KABUL — The two men accused of orchestrating Afghanistan’s largest banking scandal were sentenced to five-year prison terms Tuesday, more than two years after stealing more than $800 million from Kabul Bank, about 5 percent of the country’s GDP.
In 2010, the scandal threatened to destabilize Afghanistan’s fragile economy. Its adjudication has since been considered by many as a litmus test for both the feeble Afghan judiciary and the government’s efforts to reduce rampant corruption.
These two only? It seems when the music stopped, they found themselves without chairs.
What the report also reveals is that the banking sector has boomed during the long war, and much of this wealth has, of course, ended up in a few hands...

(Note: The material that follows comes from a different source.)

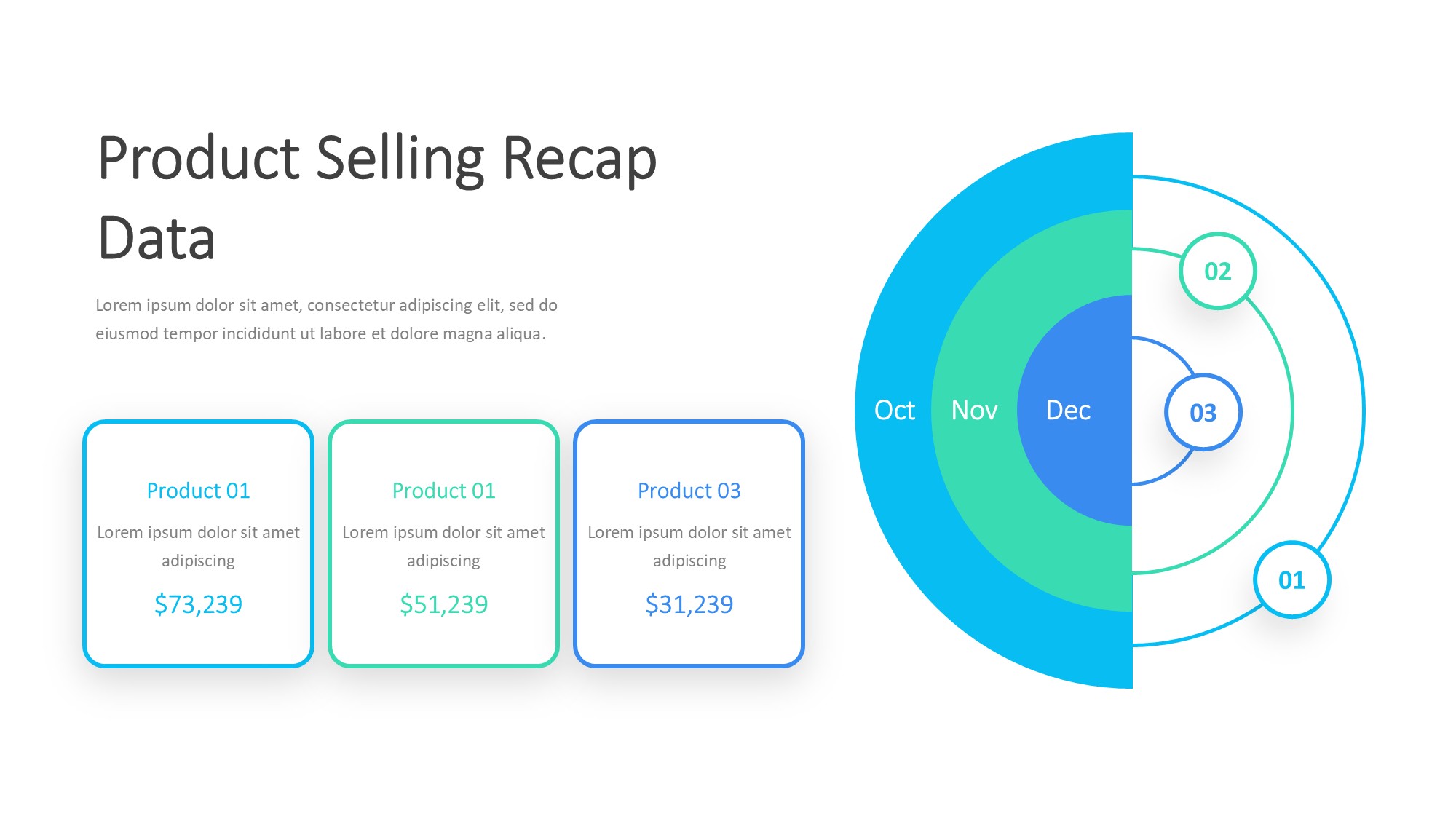Select the Dec label on the chart
Image resolution: width=1456 pixels, height=819 pixels.
pos(1068,411)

The more than $500 billion invested by the United States in Afghanistan since 2001 has been a boon to Afghanistan’s banking sector... But the vast majority of bank loans, investigators would later discover, went to fewer than two dozen people or companies, many with connections to the government.
What's happening in Kabul is identical with what is happening on Wall Street.
I now want you to watch this remarkable video of an experiment conducted on capuchin monkeys...
The question is this: How is it that we humans, like so many other primates, have an inherent and deep sense of fairness, and yet this fairness is rarely reflected in our societies? To answer this question you need Darwin and Marx. You need Darwin to explain, in evolutionary terms, the reason why real, biologically grounded feelings of fairness were positively selected in our species. And Marx to explain why we have failed to express these real feelings in (or why they are distorted by) the structure of our large-scale societies.